Spartizione delle spese .La ripartizione delle spese legali, affrontate per una causa che si è persa, o per la quale il giudice ha deciso di "compensare" le spese affrontate, ha criteri propri rispetto al motivo della causa stessa.  Essa avviene sempre in base ai millesimi di proprietà, a prescindere dal motivo che ha portato alla causa. Se, per esempio, essa riguarda debiti per la manutenzione straordinaria dell'impianto di riscaldamento, la spartizione non  avverrà per questo secondo i millesimi-calore.  Chi non è coinvolto nel problema sorto (per esempio un proprietario di solo un box rispetto a una controversia sull’ascensore) ha sempre il rimedio di chiamarsi fuori dalla causa.

 

Effetti della causa validi per tutti

 

Il diritto di difesa del condomino Ciascun condomino può avere un concreto interesse ad agire a difesa dei propri diritti, anche davanti al giudice e anche se gli altri condomini non sono d'accordo o sono inerti e anche senza che sia l'amministratore a rappresentarlo.

La Cassazione ha ribadito anche che i condomini sono interscambiabili tra loro, in una causa di appello in Tribunale (per esempio, vedi sentenza n. 826/1997, n. 826). Anzi gli effetti positivi o negativi della sentenza possono ricadere su di tutti.

#### Obiettivi
**a.** Riporta fedelmente il brano del testo di riferimento da "Il diritto di" a "l'amministratore a rappresentarlo.".
**b.** Secondo il testo di riferimento, in base a che cosa avviene sempre la ripartizione delle spese legali?
**c.** Traduci in inglese questa frase del testo di riferimento: "Chi non è coinvolto nel problema sorto (per esempio un proprietario di solo un box rispetto a una controversia sull’ascensore) ha sempre il rimedio di chiamarsi fuori dalla causa."
L'elenco riportato qui sotto proviene da una fonte diversa.

#### Voci
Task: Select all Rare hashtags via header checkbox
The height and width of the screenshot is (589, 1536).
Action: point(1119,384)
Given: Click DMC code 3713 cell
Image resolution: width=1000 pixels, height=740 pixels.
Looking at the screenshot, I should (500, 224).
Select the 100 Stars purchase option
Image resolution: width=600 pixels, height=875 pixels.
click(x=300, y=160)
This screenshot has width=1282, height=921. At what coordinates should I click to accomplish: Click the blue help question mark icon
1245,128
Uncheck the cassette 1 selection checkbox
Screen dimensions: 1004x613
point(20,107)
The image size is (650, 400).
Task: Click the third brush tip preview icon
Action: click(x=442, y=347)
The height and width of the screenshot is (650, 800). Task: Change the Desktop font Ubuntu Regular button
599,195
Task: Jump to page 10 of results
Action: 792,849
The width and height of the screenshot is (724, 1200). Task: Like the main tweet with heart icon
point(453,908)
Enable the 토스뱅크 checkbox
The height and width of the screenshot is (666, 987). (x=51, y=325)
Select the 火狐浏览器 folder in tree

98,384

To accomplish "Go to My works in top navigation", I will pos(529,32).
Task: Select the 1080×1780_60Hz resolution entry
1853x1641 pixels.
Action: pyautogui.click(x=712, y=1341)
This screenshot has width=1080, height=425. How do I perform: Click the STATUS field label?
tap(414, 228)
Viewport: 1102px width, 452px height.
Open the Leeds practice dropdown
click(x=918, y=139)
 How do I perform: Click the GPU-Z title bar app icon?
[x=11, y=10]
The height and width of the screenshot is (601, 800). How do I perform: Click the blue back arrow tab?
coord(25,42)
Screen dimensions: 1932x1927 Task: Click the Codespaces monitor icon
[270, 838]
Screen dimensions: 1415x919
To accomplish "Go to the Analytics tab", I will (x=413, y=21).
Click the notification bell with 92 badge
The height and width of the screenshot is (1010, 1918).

#### Soluzioni
**a.**
Il diritto di difesa del condomino Ciascun condomino può avere un concreto interesse ad agire a difesa dei propri diritti, anche davanti al giudice e anche se gli altri condomini non sono d'accordo o sono inerti e anche senza che sia l'amministratore a rappresentarlo.

**b.** In base ai millesimi di proprietà, a prescindere dal motivo che ha portato alla causa.

**c.** Anyone who is not involved in the problem that has arisen (for example, an owner of only a garage in a dispute over the elevator) always has the remedy of withdrawing from the lawsuit.